="Henry Baker" <hbaker1@pipeline.com>
You are correct about the Taylor series approximation.
The cool thing is that it works with complex numbers, getting the direction right (or wrong, as the case may be!).
Yes. Again, what is often overlooked is that the classical Newton transform being an invertible map from functions to functions means that iterating pretty much ANY function, no matter how wretchedly it converges, is the "Newton's method" way to compute SOME other function. Moreover, *in general* the Newton transform might just as easily make convergence WORSE as it can improve it. It isn't any sort of magic bullet; it just happens to be good for functions that are "sufficiently-well approximated" by the first few terms of their Taylor series. Not every function meets this criterion, nor does it exclude better approximations being produced by truncating somebody else's flavor of expansion.
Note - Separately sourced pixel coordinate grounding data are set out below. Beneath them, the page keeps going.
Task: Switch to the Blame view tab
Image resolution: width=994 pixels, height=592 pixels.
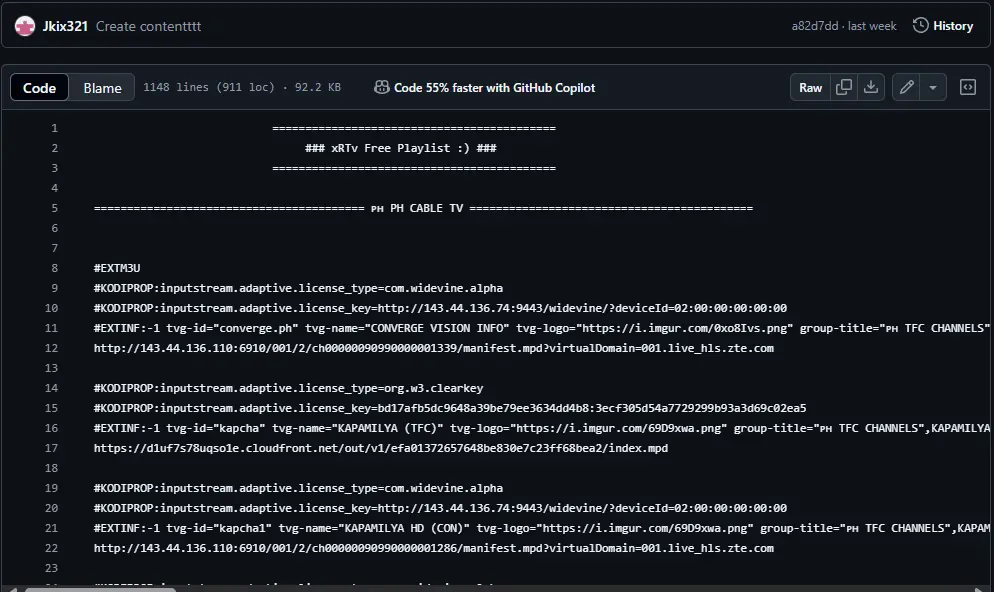Action: (102, 87)
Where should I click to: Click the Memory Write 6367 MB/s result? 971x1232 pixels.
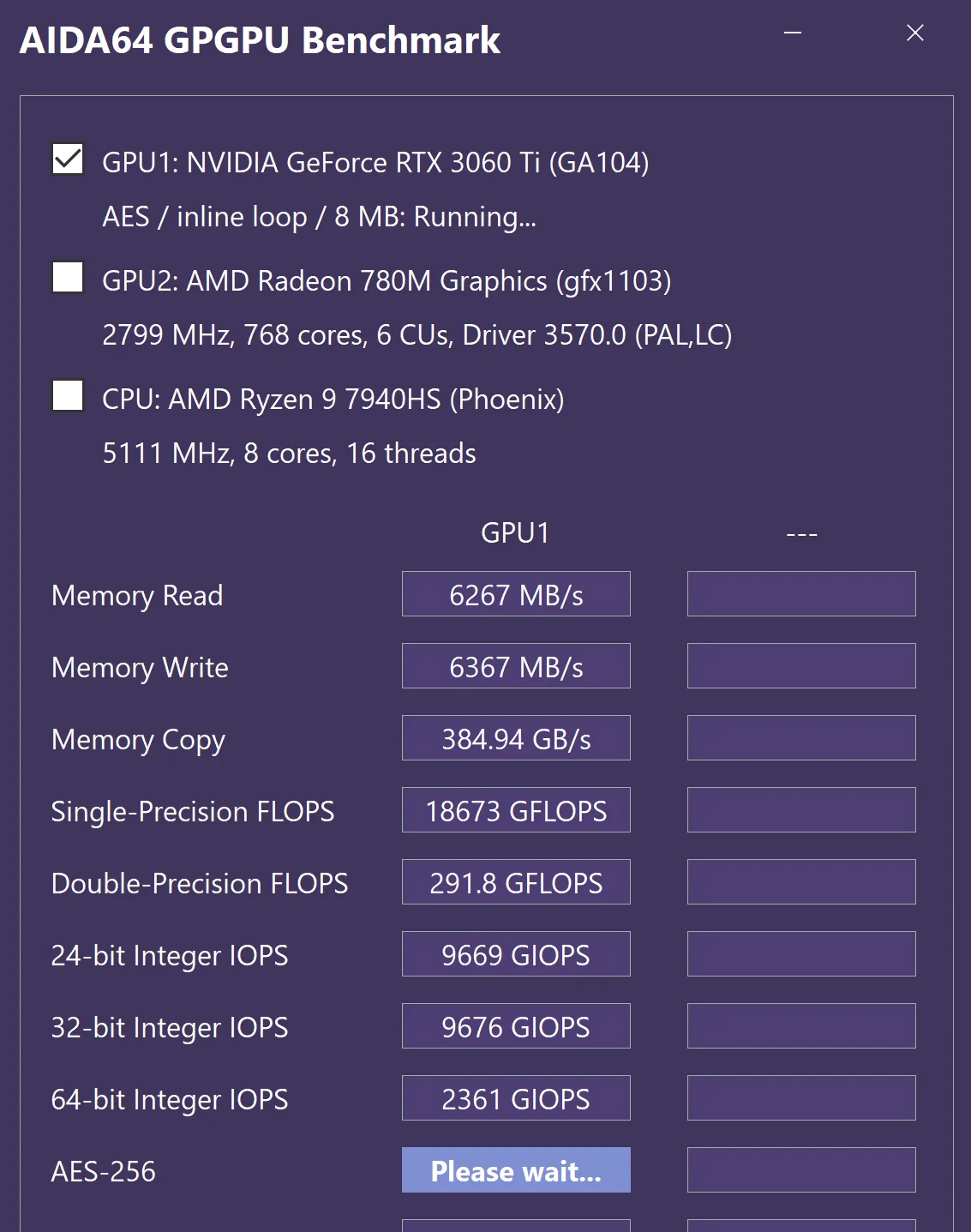coord(516,666)
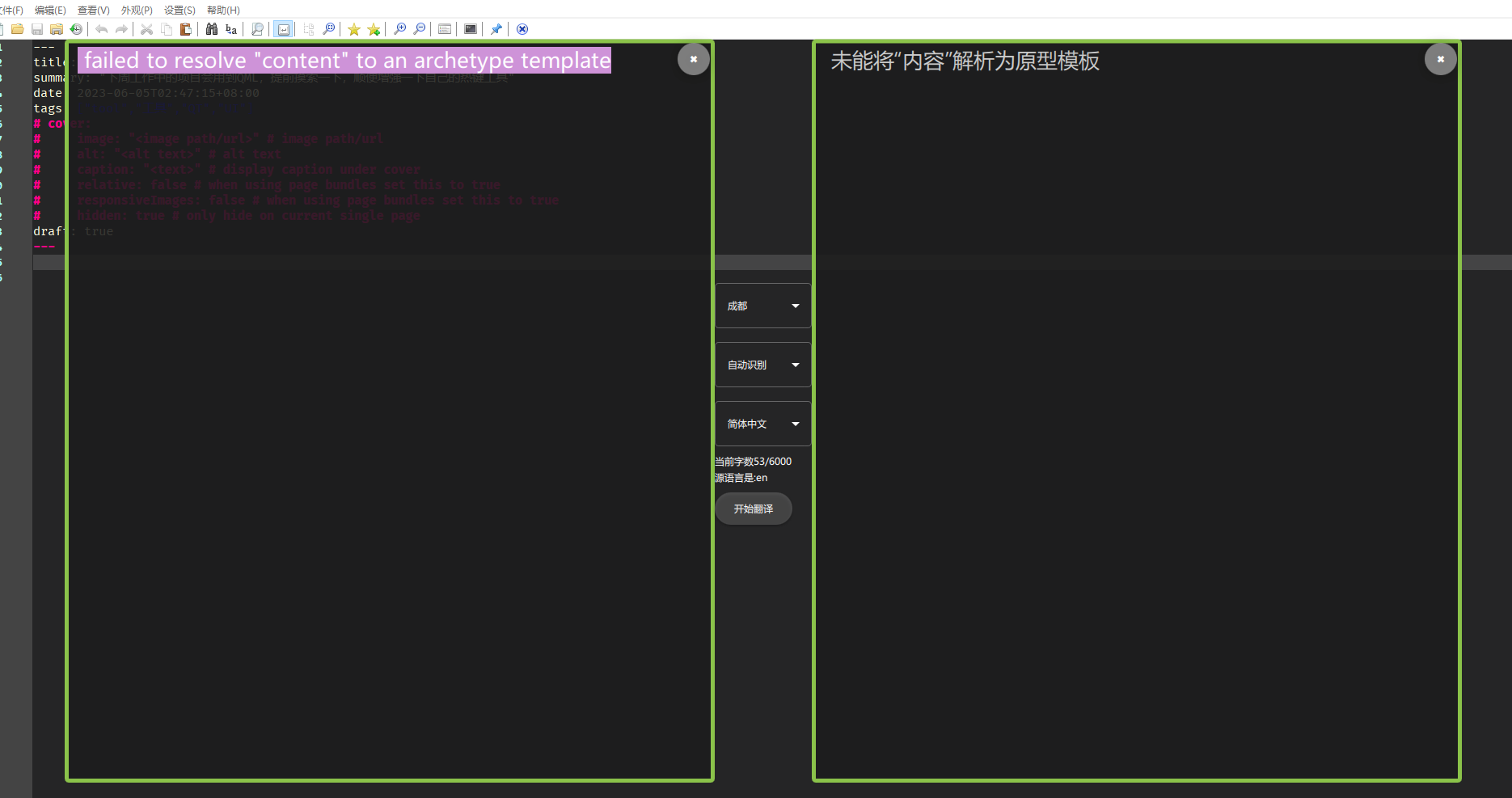Open the 编辑(E) menu
The height and width of the screenshot is (798, 1512).
pos(50,10)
However, since it is easy to overshoot, you need to be very close to the thing you're looking for.
Note that this statement is true of ALL functional iterations and has nothing specifically more to do with Newton's method than any other. You want to cozy into the "basin of attraction" of any fixed point you seek.
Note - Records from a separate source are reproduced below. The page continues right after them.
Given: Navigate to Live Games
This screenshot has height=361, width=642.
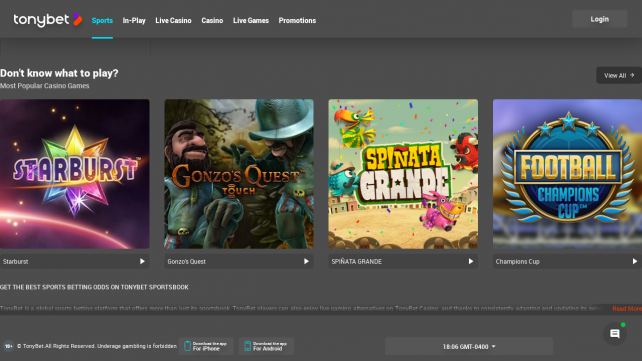Looking at the screenshot, I should pyautogui.click(x=251, y=20).
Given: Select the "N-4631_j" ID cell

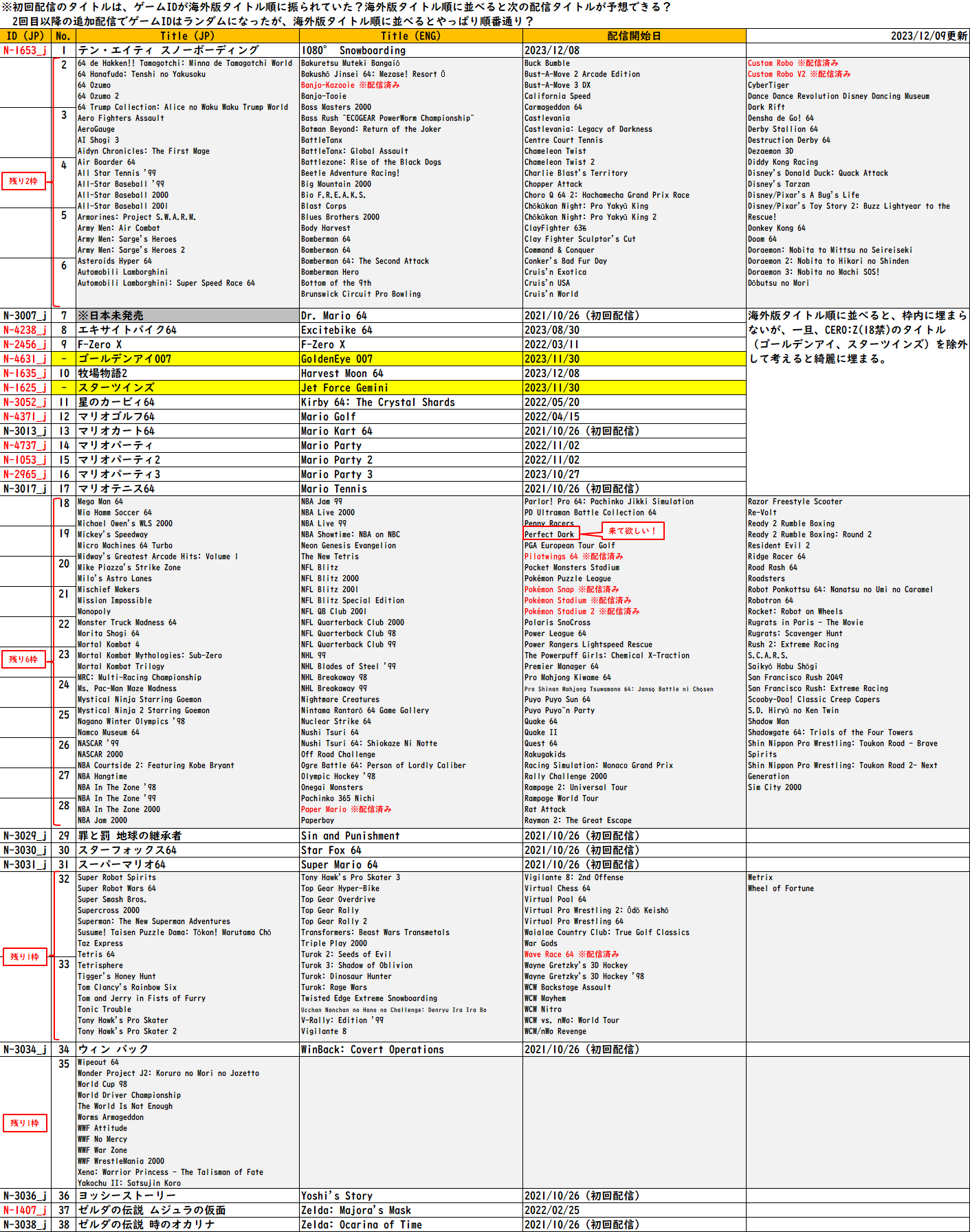Looking at the screenshot, I should click(25, 359).
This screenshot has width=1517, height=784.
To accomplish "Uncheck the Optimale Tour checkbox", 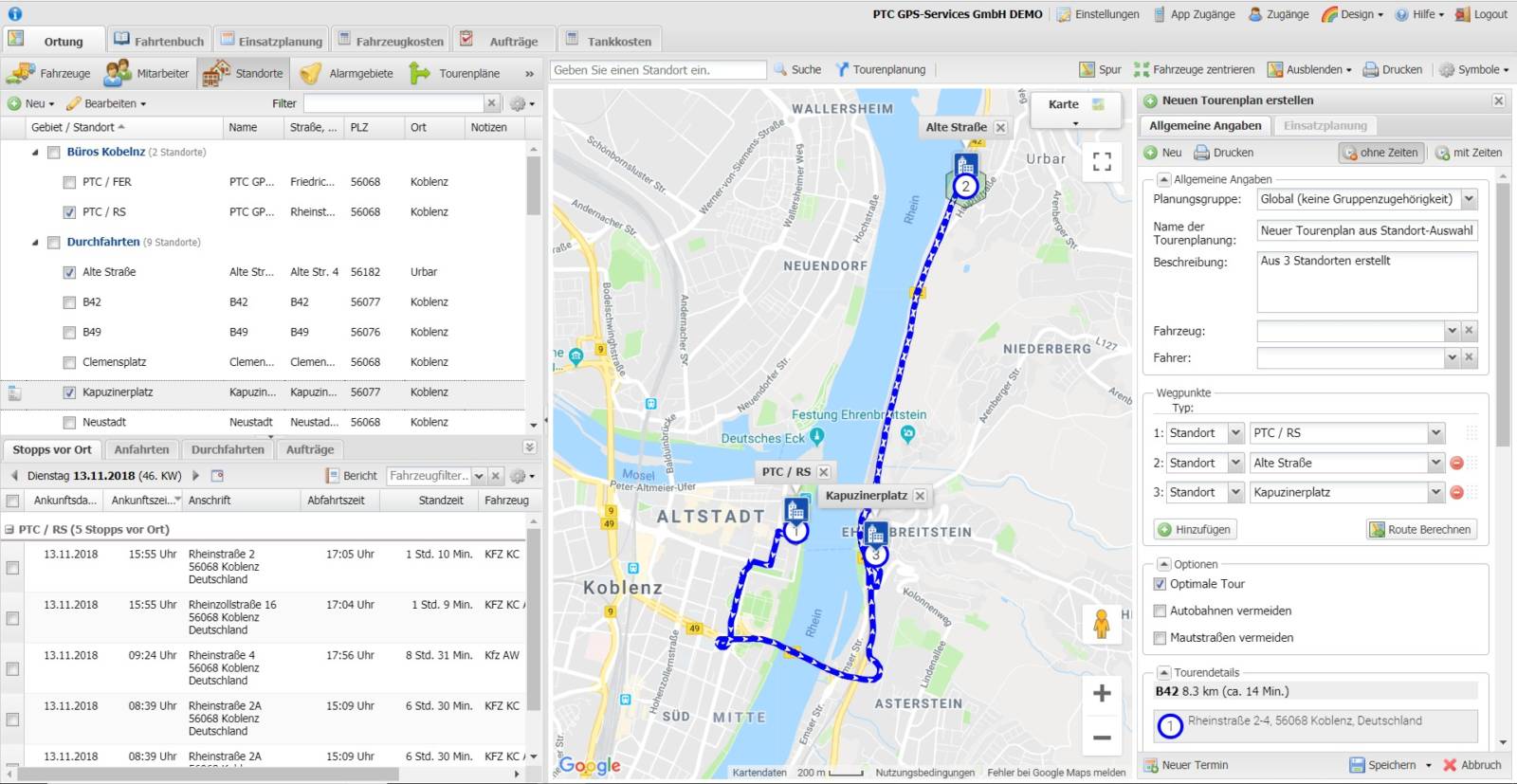I will [x=1160, y=584].
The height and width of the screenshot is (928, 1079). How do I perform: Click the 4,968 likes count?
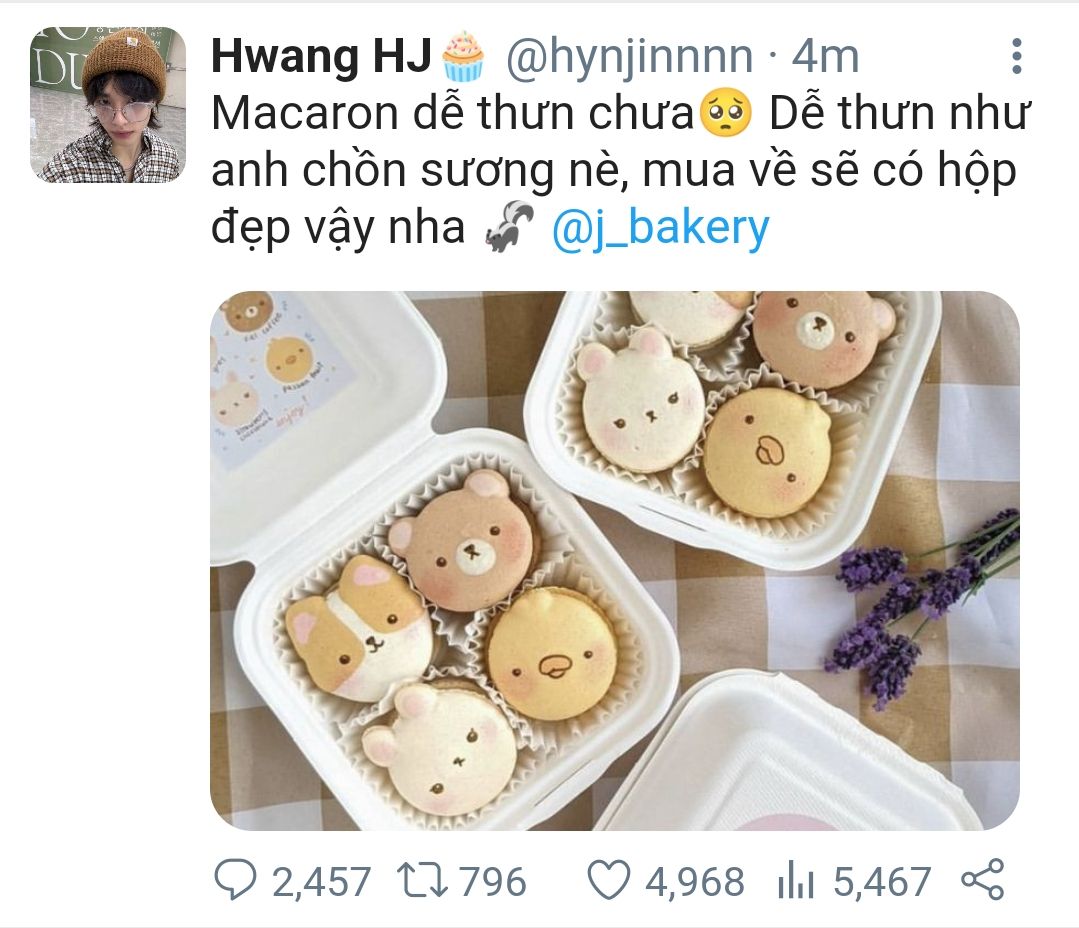click(694, 881)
Having had lots of experience with Newton in the neighborhood of multiple roots: it sucks! You need to divide out a multiple root, either explicitly or implicitly.
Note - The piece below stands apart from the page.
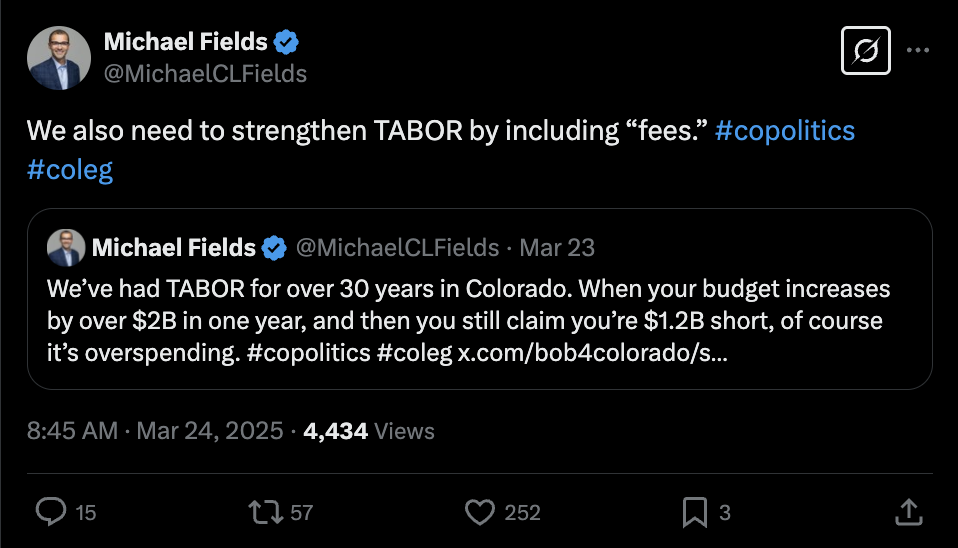Like the tweet with heart icon
958x548 pixels.
[x=480, y=512]
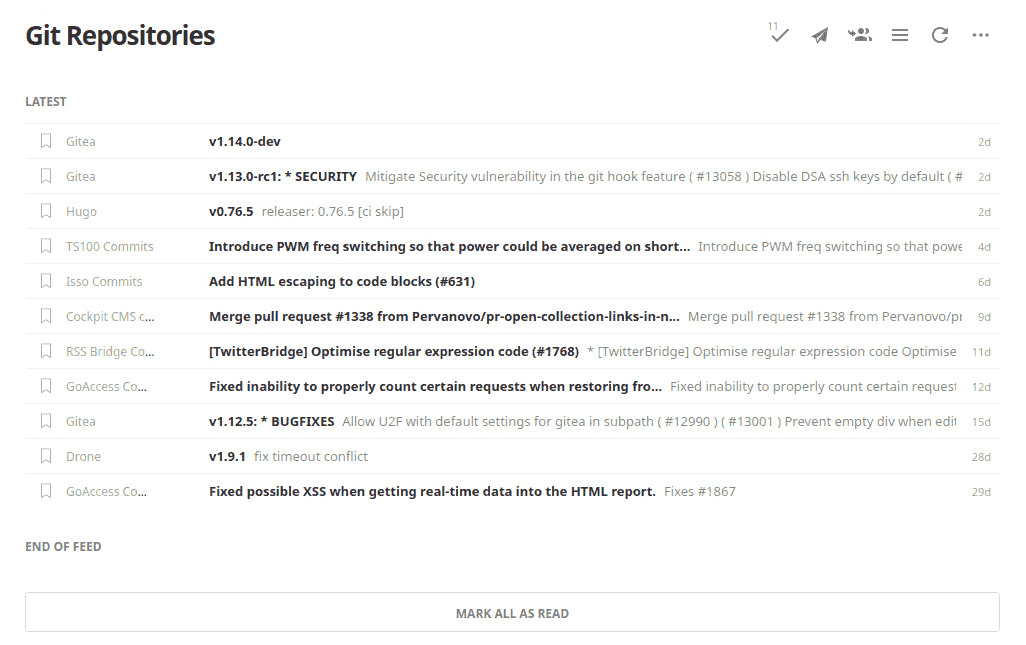
Task: Open Add HTML escaping to code blocks entry
Action: [342, 281]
Tsk tsk, such language. My theme is to advocate expressing things in terms of fixed points and get away from all this talk of roots and zeros--try it!
Many people (including me) have tried making an analogy with some sort of gravitational force field. I've never been completely successful with this analogy. Perhaps someone else has?
Sure, this can be done. To make a "flow" field (as I think RCS has called them) you "just" have to be able to express the n-th iterate f^[n] for fractional n, and an "infinitesimal generator" analogous to the derivative operator. (Strangely, once one can express non-integer iterates, it is often possible to plug virtually anything into n, for instance a complex number, but the "meaning" of this construction defies my easy interpretation).
Once you have the concept of a Newton iteration, you can extend it to all sorts of other things: power series, matrices, etc.
Right. Moreover, once you have the concept of deriving computational processes that preserve fixpoints you can go far beyond just extending the domain and co-domain. Standard Newton's method is a very special instance of a broad class of computations, and may be generalized along many facets. What's usually taught as "Newton's method" might be more precisely called something like the "singly-iterated first-order Newton-Taylor fixpoint-preserving transform". So enough with the rooting for zeros already. That's just needlessly application-specific language. Fine of itself, but beside the core ideas.